◆ Short task ◆
Please give every line of the records below as a JSON list of strings, one string per line, leaving out blank lines.

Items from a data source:
..........
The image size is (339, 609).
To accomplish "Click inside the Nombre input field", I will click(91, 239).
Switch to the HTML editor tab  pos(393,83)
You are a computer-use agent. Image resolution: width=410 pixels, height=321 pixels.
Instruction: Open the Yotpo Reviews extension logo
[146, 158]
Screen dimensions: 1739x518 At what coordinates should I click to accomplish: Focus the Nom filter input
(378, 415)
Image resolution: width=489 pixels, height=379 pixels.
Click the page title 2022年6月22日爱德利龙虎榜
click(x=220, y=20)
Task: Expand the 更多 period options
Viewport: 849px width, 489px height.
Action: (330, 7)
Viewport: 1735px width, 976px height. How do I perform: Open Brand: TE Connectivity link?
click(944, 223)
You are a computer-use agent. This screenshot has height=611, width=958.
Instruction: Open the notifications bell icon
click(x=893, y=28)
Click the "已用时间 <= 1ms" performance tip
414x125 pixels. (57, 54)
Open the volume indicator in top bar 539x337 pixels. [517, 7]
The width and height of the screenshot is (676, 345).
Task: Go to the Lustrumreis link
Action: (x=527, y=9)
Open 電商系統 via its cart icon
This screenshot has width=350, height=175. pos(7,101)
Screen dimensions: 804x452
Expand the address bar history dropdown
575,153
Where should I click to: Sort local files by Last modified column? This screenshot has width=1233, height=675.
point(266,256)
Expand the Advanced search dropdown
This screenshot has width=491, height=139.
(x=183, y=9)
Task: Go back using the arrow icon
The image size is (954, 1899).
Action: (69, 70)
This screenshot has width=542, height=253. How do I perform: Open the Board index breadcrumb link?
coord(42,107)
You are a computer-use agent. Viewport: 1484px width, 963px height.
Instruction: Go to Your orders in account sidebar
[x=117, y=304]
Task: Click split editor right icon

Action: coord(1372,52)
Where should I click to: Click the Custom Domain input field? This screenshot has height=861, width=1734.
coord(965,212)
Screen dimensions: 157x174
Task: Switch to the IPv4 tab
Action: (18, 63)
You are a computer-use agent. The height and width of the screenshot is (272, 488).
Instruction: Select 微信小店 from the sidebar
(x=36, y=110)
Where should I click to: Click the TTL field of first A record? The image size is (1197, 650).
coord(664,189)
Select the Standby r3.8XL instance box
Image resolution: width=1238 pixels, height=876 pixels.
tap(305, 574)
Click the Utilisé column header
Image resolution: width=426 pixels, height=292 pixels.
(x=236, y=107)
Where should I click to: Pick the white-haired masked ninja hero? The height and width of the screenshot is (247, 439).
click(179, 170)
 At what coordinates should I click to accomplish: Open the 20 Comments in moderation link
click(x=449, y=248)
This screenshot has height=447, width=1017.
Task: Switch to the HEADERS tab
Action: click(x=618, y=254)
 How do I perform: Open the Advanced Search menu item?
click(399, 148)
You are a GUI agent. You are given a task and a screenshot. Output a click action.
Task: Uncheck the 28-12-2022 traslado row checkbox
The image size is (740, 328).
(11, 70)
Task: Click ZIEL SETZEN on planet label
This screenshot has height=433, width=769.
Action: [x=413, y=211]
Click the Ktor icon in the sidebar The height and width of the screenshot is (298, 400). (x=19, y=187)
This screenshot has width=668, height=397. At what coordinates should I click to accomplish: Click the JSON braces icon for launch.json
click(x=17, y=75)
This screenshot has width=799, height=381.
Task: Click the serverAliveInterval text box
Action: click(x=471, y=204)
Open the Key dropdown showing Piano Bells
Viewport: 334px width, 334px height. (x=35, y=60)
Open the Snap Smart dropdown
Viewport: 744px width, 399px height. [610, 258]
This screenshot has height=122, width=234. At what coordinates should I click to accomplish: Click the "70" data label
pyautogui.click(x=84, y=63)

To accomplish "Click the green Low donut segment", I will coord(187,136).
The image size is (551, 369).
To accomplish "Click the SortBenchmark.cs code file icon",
..........
◆ Response below ◆
[
  "The image size is (339, 609).",
  "To accomplish \"Click inside the Nombre input field\", I will click(91, 239).",
  "Switch to the HTML editor tab  pos(393,83)",
  "You are a computer-use agent. Image resolution: width=410 pixels, height=321 pixels.",
  "Instruction: Open the Yotpo Reviews extension logo",
  "[146, 158]",
  "Screen dimensions: 1739x518 At what coordinates should I click to accomplish: Focus the Nom filter input",
  "(378, 415)",
  "Image resolution: width=489 pixels, height=379 pixels.",
  "Click the page title 2022年6月22日爱德利龙虎榜",
  "click(x=220, y=20)",
  "Task: Expand the 更多 period options",
  "Viewport: 849px width, 489px height.",
  "Action: (330, 7)",
  "Viewport: 1735px width, 976px height. How do I perform: Open Brand: TE Connectivity link?",
  "click(944, 223)",
  "You are a computer-use agent. This screenshot has height=611, width=958.",
  "Instruction: Open the notifications bell icon",
  "click(x=893, y=28)",
  "Click the \"已用时间 <= 1ms\" performance tip",
  "414x125 pixels. (57, 54)",
  "Open the volume indicator in top bar 539x337 pixels. [517, 7]",
  "The width and height of the screenshot is (676, 345).",
  "Task: Go to the Lustrumreis link",
  "Action: (x=527, y=9)",
  "Open 電商系統 via its cart icon",
  "This screenshot has width=350, height=175. pos(7,101)",
  "Screen dimensions: 804x452",
  "Expand the address bar history dropdown",
  "575,153",
  "Where should I click to: Sort local files by Last modified column? This screenshot has width=1233, height=675.",
  "point(266,256)",
  "Expand the Advanced search dropdown",
  "This screenshot has width=491, height=139.",
  "(x=183, y=9)",
  "Task: Go back using the arrow icon",
  "The image size is (954, 1899).",
  "Action: (69, 70)",
  "This screenshot has width=542, height=253. How do I perform: Open the Board index breadcrumb link?",
  "coord(42,107)",
  "You are a computer-use agent. Viewport: 1484px width, 963px height.",
  "Instruction: Go to Your orders in account sidebar",
  "[x=117, y=304]",
  "Task: Click split editor right icon",
  "Action: coord(1372,52)",
  "Where should I click to: Click the Custom Domain input field? This screenshot has height=861, width=1734.",
  "coord(965,212)",
  "Screen dimensions: 157x174",
  "Task: Switch to the IPv4 tab",
  "Action: (18, 63)",
  "You are a computer-use agent. The height and width of the screenshot is (272, 488).",
  "Instruction: Select 微信小店 from the sidebar",
  "(x=36, y=110)",
  "Where should I click to: Click the TTL field of first A record? The image size is (1197, 650).",
  "coord(664,189)",
  "Select the Standby r3.8XL instance box",
  "Image resolution: width=1238 pixels, height=876 pixels.",
  "tap(305, 574)",
  "Click the Utilisé column header",
  "Image resolution: width=426 pixels, height=292 pixels.",
  "(x=236, y=107)",
  "Where should I click to: Pick the white-haired masked ninja hero? The height and width of the screenshot is (247, 439).",
  "click(179, 170)",
  " At what coordinates should I click to accomplish: Open the 20 Comments in moderation link",
  "click(x=449, y=248)",
  "This screenshot has height=447, width=1017.",
  "Task: Switch to the HEADERS tab",
  "Action: click(x=618, y=254)",
  " How do I perform: Open the Advanced Search menu item?",
  "click(399, 148)",
  "You are a GUI agent. You are given a task and a screenshot. Output a click action.",
  "Task: Uncheck the 28-12-2022 traslado row checkbox",
  "The image size is (740, 328).",
  "(11, 70)",
  "Task: Click ZIEL SETZEN on planet label",
  "This screenshot has height=433, width=769.",
  "Action: [x=413, y=211]",
  "Click the Ktor icon in the sidebar The height and width of the screenshot is (298, 400). (x=19, y=187)",
  "This screenshot has width=668, height=397. At what coordinates should I click to accomplish: Click the JSON braces icon for launch.json",
  "click(x=17, y=75)",
  "This screenshot has width=799, height=381.",
  "Task: Click the serverAliveInterval text box",
  "Action: click(x=471, y=204)",
  "Open the Key dropdown showing Piano Bells",
  "Viewport: 334px width, 334px height. (x=35, y=60)",
  "Open the Snap Smart dropdown",
  "Viewport: 744px width, 399px height. [610, 258]",
  "This screenshot has height=122, width=234. At what coordinates should I click to accomplish: Click the \"70\" data label",
  "pyautogui.click(x=84, y=63)",
  "To accomplish \"Click the green Low donut segment\", I will coord(187,136).",
  "The image size is (551, 369).",
  "To accomplish \"Click the SortBenchmark.cs code file icon\","
]